Weight-Sharing Neural Architecture Search: A Battle to Shrink the Optimization Gap
Lingxi Xie, Xin Chen, Kaifeng Bi, Longhui Wei, Yuhui Xu, Zhengsu Chen,, Lanfei Wang, An Xiao, Jianlong Chang, Xiaopeng Zhang, Qi Tian

TL;DR
This paper reviews neural architecture search (NAS), focusing on weight-sharing methods, highlighting the optimization gap challenge, and categorizing approaches to bridge this gap, with insights on future directions in NAS and AutoML.
Contribution
It provides a comprehensive review of weight-sharing NAS methods, analyzes their strategies to address the optimization gap, and discusses future research directions in NAS and AutoML.
Findings
Weight-sharing NAS methods are faster but face stability issues.
The optimization gap between super-network and sub-architectures is a major challenge.

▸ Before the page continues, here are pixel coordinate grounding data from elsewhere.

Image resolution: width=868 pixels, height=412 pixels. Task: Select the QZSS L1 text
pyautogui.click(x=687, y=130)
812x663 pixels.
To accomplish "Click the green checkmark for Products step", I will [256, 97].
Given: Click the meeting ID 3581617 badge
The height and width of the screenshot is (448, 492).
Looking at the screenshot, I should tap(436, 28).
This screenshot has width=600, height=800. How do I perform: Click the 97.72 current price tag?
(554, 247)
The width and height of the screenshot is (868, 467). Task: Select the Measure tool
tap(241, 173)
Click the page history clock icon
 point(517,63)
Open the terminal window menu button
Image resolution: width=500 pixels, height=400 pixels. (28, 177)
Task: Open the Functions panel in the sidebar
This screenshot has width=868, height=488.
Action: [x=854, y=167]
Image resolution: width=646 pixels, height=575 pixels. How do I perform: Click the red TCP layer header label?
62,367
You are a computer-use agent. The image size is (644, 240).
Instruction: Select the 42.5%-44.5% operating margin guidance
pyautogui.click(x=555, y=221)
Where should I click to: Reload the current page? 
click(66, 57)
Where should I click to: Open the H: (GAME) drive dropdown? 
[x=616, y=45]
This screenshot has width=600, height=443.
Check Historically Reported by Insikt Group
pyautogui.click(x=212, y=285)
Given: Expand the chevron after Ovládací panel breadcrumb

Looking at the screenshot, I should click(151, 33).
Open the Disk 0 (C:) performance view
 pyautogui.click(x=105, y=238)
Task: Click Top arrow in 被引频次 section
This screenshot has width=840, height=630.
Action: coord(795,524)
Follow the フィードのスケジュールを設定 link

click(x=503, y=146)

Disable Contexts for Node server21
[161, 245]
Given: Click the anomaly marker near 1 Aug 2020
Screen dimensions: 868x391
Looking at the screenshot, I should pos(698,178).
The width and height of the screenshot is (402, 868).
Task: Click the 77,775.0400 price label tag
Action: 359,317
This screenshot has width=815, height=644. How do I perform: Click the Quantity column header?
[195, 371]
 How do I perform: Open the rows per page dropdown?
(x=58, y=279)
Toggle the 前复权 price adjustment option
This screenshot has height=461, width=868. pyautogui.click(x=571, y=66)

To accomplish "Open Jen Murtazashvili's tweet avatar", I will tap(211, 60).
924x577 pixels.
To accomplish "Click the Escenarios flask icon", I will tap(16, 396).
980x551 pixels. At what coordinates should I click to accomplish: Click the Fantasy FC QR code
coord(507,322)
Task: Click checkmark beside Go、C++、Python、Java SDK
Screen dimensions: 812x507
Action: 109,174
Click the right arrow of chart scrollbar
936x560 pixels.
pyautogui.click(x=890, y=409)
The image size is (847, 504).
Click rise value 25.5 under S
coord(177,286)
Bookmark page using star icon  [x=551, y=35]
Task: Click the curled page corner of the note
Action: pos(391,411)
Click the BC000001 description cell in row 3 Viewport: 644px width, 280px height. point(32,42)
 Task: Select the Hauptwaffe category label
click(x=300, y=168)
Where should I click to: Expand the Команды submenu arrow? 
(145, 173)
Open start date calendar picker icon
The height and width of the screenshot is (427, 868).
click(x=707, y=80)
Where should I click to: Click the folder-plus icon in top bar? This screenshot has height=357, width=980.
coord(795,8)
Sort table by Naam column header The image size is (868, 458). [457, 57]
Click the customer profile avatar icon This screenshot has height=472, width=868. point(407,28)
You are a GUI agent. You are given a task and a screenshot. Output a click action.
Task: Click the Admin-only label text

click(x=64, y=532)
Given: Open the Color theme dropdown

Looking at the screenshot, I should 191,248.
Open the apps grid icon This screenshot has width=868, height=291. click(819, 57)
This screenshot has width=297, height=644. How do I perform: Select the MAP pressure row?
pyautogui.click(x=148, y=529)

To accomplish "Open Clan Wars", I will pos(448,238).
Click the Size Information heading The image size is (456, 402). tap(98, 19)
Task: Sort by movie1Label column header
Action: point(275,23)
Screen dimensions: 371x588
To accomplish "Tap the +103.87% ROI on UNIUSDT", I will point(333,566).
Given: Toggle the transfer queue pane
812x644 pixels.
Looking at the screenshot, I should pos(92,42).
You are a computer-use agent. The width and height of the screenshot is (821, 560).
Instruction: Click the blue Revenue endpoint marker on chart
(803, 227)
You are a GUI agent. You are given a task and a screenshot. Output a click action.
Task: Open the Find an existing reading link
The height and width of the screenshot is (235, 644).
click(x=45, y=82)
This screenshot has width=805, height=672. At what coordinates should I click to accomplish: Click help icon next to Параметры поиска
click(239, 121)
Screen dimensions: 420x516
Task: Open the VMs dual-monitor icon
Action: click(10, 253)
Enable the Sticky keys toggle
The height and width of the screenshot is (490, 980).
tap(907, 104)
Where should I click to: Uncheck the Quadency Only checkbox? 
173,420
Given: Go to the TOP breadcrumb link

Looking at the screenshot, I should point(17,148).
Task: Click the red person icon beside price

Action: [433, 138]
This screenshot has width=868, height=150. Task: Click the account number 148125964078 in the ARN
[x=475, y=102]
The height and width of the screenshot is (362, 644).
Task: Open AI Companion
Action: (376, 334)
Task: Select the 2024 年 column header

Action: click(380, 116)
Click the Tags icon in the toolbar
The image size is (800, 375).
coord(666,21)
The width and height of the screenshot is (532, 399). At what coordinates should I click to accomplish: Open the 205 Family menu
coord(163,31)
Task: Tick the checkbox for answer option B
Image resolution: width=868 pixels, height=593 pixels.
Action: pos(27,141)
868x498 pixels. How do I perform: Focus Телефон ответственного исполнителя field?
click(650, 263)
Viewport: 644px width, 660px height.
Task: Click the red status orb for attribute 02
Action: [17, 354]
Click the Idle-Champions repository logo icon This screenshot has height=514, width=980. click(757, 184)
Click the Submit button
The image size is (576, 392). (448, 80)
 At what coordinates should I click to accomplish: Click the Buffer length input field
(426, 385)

Categorization of approaches to bridge the optimization gap.
Abstract
Neural architecture search (NAS) has attracted increasing attentions in both academia and industry. In the early age, researchers mostly applied individual search methods which sample and evaluate the candidate architectures separately and thus incur heavy computational overheads. To alleviate the burden, weight-sharing methods were proposed in which exponentially many architectures share weights in the same super-network, and the costly training procedure is performed only once. These methods, though being much faster, often suffer the issue of instability. This paper provides a literature review on NAS, in particular the weight-sharing methods, and points out that the major challenge comes from the optimization gap between the super-network and the sub-architectures. From this perspective, we summarize existing approaches into several categories according to their efforts in bridging…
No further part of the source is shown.